Et voici les vieux démons qui resurgissent, tels les ressacs de lointaines vagues s’échouant contre les mêmes immuables falaises séculaires. Car les vents contraires à l’enthousiasme et aux légitimes attentes, nés des récents sursauts, soufflent à rebrousse-poil, soulevés et enflés par « la vie chère », « l’inflation », « le chômage », « les mauvaises conditions de vie et de travail », « la corruption persistante », « l’impunité » etc. La mauvaise qualité de vie en somme.
Sit-in par-ci, grève par-là, ou encore préavis de tempête par-ci, plateforme revendicative par-là : chaque groupe professionnel, dans presque tous les secteurs d’activités, publics comme privés, engagent des luttes corporatistes, pour prendre sa part, ici et maintenant, des retombées des soulèvements pour l’alternance et le changement au « Pays des Hommes intègres ». Ce, d’autant plus qu’aux premières heures du nouveau pouvoir issu des élections du 29 novembre 2015, les magistrats ont arraché la part du lion avec la pleine satisfaction de leurs gourmandes revendications, au terme d’un blocage précoce de tout le système judiciaire et qui s’annonçait dangereusement long.

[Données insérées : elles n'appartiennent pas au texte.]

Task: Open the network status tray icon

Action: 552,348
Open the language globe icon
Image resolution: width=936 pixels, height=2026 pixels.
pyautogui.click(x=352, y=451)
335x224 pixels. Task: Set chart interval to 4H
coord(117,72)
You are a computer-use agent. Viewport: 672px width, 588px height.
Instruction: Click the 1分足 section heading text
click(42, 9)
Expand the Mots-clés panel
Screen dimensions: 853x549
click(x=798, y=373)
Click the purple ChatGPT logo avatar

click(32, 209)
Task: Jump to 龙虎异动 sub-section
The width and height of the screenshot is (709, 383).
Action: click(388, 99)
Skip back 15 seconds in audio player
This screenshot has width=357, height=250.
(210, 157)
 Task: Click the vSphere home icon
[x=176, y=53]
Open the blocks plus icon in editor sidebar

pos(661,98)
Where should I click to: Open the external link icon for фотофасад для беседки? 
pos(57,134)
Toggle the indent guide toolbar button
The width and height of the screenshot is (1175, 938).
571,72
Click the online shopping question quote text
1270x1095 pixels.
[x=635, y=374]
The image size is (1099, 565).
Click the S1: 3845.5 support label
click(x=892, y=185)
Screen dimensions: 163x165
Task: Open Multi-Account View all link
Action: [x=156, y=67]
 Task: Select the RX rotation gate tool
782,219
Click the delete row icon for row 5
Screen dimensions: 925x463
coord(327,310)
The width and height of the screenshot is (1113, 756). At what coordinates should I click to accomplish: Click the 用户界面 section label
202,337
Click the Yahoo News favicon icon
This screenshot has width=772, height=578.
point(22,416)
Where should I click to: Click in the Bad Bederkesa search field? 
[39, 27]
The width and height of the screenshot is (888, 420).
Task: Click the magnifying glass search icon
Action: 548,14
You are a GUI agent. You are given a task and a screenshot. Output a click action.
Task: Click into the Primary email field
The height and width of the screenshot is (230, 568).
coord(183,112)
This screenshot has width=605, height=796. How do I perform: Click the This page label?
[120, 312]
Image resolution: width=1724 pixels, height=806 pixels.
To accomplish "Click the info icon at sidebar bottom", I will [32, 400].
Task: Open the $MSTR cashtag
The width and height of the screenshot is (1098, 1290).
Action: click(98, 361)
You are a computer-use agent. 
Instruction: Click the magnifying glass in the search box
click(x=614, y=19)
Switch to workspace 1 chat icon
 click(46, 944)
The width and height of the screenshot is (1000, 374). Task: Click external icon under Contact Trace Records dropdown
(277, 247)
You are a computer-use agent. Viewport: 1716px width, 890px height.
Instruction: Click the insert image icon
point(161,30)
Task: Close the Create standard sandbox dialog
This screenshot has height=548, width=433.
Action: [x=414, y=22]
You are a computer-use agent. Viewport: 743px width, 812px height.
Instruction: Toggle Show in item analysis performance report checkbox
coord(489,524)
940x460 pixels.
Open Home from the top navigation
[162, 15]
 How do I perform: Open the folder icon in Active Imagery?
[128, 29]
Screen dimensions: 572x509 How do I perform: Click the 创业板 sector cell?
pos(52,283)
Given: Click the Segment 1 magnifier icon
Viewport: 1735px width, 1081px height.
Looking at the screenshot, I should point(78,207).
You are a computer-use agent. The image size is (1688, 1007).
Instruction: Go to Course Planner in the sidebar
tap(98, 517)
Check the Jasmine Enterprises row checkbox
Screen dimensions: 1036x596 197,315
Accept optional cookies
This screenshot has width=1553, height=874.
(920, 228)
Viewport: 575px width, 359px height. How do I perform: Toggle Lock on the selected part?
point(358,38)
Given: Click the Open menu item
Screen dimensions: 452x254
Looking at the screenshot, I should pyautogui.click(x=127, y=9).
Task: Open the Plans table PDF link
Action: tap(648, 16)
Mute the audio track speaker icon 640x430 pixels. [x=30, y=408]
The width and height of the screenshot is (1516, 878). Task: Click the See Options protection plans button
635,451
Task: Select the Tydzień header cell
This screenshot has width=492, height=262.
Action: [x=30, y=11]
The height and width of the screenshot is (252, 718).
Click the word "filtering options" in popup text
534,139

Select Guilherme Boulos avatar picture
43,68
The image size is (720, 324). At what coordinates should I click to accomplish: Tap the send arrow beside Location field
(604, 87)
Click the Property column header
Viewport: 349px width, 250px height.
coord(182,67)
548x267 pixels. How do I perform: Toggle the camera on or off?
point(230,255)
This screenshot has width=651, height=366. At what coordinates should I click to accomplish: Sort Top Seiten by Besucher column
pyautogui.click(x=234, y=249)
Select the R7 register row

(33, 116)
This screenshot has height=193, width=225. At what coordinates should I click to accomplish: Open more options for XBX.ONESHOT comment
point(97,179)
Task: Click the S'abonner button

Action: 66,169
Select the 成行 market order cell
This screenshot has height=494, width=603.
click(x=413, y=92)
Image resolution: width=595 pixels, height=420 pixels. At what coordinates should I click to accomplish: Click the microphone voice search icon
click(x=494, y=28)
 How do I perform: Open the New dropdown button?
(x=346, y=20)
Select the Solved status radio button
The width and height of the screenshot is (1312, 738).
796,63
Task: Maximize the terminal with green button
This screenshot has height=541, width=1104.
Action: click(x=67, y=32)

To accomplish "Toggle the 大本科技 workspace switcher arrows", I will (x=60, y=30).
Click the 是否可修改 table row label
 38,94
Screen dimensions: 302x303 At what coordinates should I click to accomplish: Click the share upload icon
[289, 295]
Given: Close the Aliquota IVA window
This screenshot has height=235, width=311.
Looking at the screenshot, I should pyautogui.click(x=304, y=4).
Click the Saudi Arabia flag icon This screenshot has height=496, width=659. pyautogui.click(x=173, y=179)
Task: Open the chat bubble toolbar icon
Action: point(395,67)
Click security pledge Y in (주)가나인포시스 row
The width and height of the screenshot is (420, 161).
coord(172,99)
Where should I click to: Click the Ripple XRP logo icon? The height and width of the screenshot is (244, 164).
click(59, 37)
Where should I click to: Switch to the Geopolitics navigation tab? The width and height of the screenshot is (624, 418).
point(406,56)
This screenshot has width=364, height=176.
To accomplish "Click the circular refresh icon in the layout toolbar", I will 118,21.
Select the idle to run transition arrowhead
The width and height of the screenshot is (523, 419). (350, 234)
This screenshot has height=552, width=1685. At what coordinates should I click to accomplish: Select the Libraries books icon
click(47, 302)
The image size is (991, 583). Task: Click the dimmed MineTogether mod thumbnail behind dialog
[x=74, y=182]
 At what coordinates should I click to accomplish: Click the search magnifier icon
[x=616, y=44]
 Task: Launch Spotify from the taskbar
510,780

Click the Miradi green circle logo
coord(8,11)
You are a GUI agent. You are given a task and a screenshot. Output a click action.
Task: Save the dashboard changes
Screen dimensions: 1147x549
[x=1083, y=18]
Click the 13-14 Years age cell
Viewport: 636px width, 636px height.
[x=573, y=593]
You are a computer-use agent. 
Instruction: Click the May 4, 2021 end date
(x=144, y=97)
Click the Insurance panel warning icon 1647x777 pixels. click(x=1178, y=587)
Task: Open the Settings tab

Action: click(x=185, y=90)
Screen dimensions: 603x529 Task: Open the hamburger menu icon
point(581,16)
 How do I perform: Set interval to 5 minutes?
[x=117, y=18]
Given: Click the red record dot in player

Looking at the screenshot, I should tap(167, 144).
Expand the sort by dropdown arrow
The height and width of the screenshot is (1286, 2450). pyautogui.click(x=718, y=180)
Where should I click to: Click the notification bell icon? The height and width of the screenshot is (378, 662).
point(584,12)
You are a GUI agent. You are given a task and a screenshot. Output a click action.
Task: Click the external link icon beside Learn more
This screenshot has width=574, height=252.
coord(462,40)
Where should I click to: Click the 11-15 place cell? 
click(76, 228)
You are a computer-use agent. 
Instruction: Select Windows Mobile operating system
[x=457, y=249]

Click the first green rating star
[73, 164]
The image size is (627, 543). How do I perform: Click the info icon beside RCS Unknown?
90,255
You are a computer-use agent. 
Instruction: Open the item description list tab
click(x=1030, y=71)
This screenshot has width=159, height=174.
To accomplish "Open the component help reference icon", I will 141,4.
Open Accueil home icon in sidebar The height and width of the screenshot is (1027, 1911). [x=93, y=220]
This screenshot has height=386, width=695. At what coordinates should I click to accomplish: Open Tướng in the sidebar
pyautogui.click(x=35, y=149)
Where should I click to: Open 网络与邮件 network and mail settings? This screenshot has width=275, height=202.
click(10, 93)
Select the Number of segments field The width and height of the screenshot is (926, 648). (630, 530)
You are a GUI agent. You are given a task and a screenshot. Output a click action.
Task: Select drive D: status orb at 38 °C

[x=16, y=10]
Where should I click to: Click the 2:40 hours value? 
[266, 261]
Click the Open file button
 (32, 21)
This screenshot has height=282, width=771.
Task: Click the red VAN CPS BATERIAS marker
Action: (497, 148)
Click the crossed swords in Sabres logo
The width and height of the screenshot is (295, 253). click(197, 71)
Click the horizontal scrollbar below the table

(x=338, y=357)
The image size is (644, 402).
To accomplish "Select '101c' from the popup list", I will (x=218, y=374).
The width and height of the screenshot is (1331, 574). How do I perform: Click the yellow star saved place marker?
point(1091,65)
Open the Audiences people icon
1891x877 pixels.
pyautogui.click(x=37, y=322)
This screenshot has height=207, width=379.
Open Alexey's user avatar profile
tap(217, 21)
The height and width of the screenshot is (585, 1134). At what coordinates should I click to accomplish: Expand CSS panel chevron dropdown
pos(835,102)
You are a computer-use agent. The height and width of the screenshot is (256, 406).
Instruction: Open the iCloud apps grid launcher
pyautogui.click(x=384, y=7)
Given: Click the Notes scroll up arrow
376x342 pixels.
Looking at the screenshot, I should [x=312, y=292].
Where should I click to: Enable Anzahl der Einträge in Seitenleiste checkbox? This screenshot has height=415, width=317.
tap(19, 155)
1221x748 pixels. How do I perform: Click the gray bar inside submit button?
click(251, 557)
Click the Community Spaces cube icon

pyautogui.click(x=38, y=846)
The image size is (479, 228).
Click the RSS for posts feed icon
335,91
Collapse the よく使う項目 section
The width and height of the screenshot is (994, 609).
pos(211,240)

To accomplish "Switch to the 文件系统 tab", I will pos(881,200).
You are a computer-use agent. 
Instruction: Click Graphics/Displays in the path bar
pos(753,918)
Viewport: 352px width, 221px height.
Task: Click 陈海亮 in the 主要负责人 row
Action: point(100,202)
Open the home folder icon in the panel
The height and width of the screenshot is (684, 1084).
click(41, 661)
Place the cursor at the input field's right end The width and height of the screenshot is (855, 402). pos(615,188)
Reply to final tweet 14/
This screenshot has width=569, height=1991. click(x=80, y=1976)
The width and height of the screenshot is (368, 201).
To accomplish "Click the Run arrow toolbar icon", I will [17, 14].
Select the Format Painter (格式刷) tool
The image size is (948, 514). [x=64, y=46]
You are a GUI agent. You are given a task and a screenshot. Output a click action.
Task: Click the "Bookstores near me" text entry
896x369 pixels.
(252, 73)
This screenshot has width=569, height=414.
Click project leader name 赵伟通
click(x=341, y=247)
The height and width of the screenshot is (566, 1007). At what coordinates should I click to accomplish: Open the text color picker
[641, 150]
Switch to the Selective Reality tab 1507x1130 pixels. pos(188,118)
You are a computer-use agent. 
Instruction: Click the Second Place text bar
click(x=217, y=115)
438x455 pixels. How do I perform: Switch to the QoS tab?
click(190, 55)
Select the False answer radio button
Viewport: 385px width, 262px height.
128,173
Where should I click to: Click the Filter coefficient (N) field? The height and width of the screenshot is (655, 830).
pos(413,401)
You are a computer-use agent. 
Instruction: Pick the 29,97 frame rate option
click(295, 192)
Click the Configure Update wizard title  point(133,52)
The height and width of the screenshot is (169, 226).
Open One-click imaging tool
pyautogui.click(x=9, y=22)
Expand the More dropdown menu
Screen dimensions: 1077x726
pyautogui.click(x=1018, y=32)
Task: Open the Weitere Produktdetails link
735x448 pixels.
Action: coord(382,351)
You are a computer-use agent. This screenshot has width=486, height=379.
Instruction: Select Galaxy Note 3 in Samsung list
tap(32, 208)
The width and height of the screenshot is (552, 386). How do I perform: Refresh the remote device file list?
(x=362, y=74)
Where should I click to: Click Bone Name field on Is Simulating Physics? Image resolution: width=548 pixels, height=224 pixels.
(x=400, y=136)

Alors, pourquoi pas les agents des Finances et des Impôts, ceux des Medias publics, les enseignants et chercheurs, les médecins et les agents de la Santé, les travailleurs des Télécommunications, les boulangers, les mineurs entre autres ?
Le Président du Faso a beau tenter de calmer le jeu et demander patience, le premier ministre a beau prier de « faire pardon », arguant que la santé économique et financière du pays n’est pas bonne, rien n’y fait. Négociations, dialogues, peu de choses pour eux !

Avec ou sans Blaise Compaoré, tout est comme avant. Le Burkina Faso moderne n’a-t-il pas été enfanté par la France colonisatrice avec ses tares ? La grève comme arme de revendication des travailleurs est de ce fait, malheureusement, notre maladie congénitale et nos gouvernements de la françafrique n’entendent que cela, hélas ! Car sous d’autres cieux, comme l’Allemagne ou l’Autriche par exemple, il existe bien d’autres formes pour s’accorder sur des plateformes sociales consensuelles, sans causer trop de pertes aux structures de travail. Dans ces pays, le dialogue social fait partie des mœurs politiques et la grève n’apparaît qu’en ultime recours. Chez nos "cousins" français en revanche, la grève est un moyen d’obtenir l’ouverture des négociations, une manie que nous avons hélas copiée et qu’il convient d’abandonner sans tarder.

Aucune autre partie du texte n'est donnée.